(STUDY MATERIAL)

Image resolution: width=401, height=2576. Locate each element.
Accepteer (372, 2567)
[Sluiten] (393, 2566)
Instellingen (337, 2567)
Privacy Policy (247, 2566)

(End STUDY MATERIAL)
(STUDY MATERIAL)

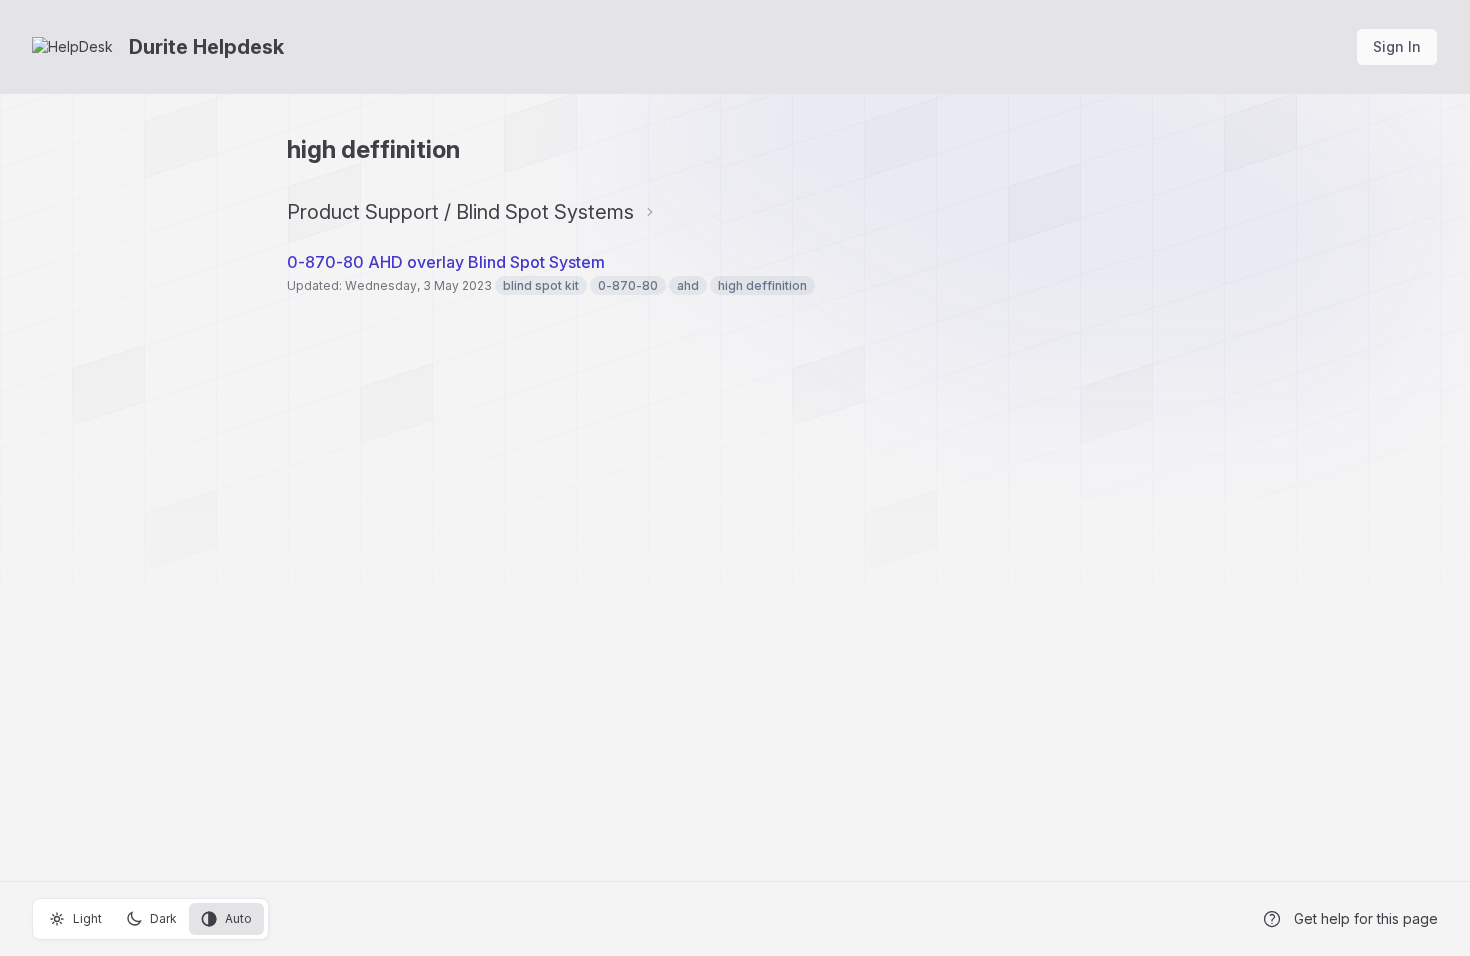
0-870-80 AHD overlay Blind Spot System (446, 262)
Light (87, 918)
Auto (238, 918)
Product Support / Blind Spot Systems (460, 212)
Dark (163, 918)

(End STUDY MATERIAL)

**PROBLEM TO SOLVE**
In the entries above, the lines from the one bearing "Light (87, 918)" up to and including the one bearing "Dark (163, 918)" should be transcribed exactly; no other line is wanted.

**THE ANSWER**
Light (87, 918)
Auto (238, 918)
Product Support / Blind Spot Systems (460, 212)
Dark (163, 918)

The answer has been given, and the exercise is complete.